Coltaine entraîne les troupes Malazéennes locales à la contre-insurrection, au combat de rue et surtout à guider des colonnes de réfugiés lourdement chargés. La suite des événements montrera à quel point ce programme d’entraînement sera visionnaire. Lorsque l’inévitable insurrection, doublée d’une croisade religieuse féroce, se déclenche (en partie à cause de Kalam, d’ailleurs), il est le seul gouverneur à entamer une retraite en bon ordre, malgré le fait qu’il soit opposé à des forces écrasantes et fanatisées à l’extrême. Mieux encore, dans la longue retraite (2500 Km) vers des villes restées sous contrôle impérial, plus tard connue sous le nom de Chaîne des chiens (qui donne son nom au tome 2.5 = III de l’édition française), il réussit l’exploit de transformer ce qui ressemble de prime abord à une fuite désespérée en une suite d’embuscades plus meurtrières (pour les insurgés !) les unes que les autres, dans une version suprêmement habile de « tel est pris qui croyait prendre ». Outre les talents stratégiques du général, la très grande qualité de ses troupes tribales de cavalerie y est bien entendu pour quelque chose. Et les dits talents ne s’étendent pas seulement aux tactiques tribales traditionnelles de son peuple : la bataille finale montrera aussi une maîtrise remarquable des techniques de génie militaire les plus avancées de cet univers.

La situation politique est en fait bien plus complexe qu’elle n’en a l’air : il y a des « collaborateurs » chez les natifs de Sept Cités (les Épées Rouges) et des traîtres chez les Malazéens (un des Poings déserte, massacrant une moitié de sa Légion tandis que l’autre abandonne son uniforme et se constitue en une compagnie mercenaire connue sous le nom de Légion du Tourbillon – du nom de la guerre sainte en cours-). De même, les loyautés de Kalam, sans être fluctuantes, sont complexes : bien que Brûleur de Ponts (donc déserteur) et prenant une part décisive dans le déclenchement du Tourbillon, il est aussi préoccupé par le sort des soldats Malazéens et n’hésite pas à tuer tous les croisés qu’il rencontre. Signalons d’ailleurs que les combats sont bien plus longs et mieux décrits que dans le tome 1, un point très positif à mon sens.

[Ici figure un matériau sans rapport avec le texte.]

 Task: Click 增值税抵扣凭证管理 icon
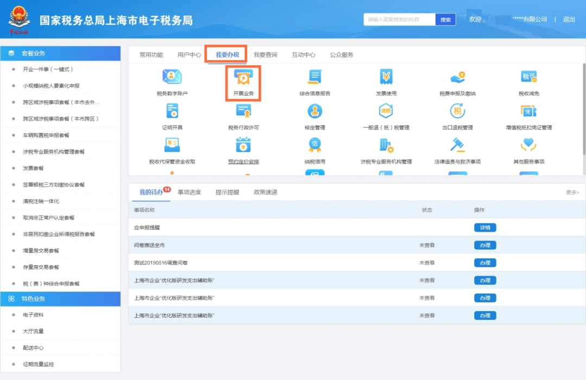pos(528,111)
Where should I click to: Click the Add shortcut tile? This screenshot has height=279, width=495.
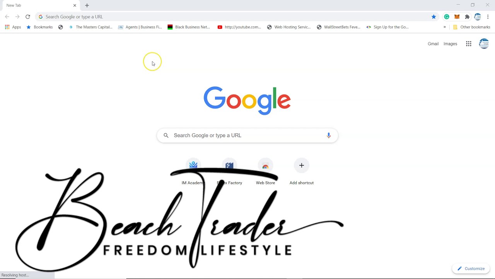tap(302, 171)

Dans le genre « tel est pris qui croyait prendre », Felisine va également faire les frais de sa sous-estimation systématique de la force de caractère des hommes qui l’entourent, et qu’elle croit manipuler à sa guise en usant de ses charmes adolescents. C’est particulièrement visible à partir du moment où le trio arrive sur la plage, où elle se fait damer le pion par un de ses compagnons d’infortune, Baudin (remarquons, au passage, la tendance désagréable de l’auteur à parler de ce personnage en le qualifiant de brute, de criminel, de voyou, etc : à la longue, c’est agaçant), puis par les soldats dont ils croisent la route, et qui sont bien trop expérimentés pour se faire avoir par une telle jouvencelle. « Bien fait », se dira probablement le lecteur comme je l’ai fait.

Magique !

Le tome 1 était déjà bourré de magie surpuissante et à grand spectacle, mais clairement, dans ce tome 2, on passe encore un cran au-dessus. Si, si, c’est possible. Entre un tout nouveau Labyrinthe, des révélations fracassantes sur le Labyrinthe Jaghut, Heboric et ses tatouages et moignons très particuliers, la super-tempête du Tourbillon, le Mage Fou qui poursuit Kulp, la mort d’un Ascendant, les prêtres-envoûteurs Semks qui canalisent la rage de leur dieu au péril de leur vie, la nécromancie et les esprits de la terre des Wickans (sans compter leurs sorciers réincarnés dans des corps d’enfants…), il y a de quoi faire.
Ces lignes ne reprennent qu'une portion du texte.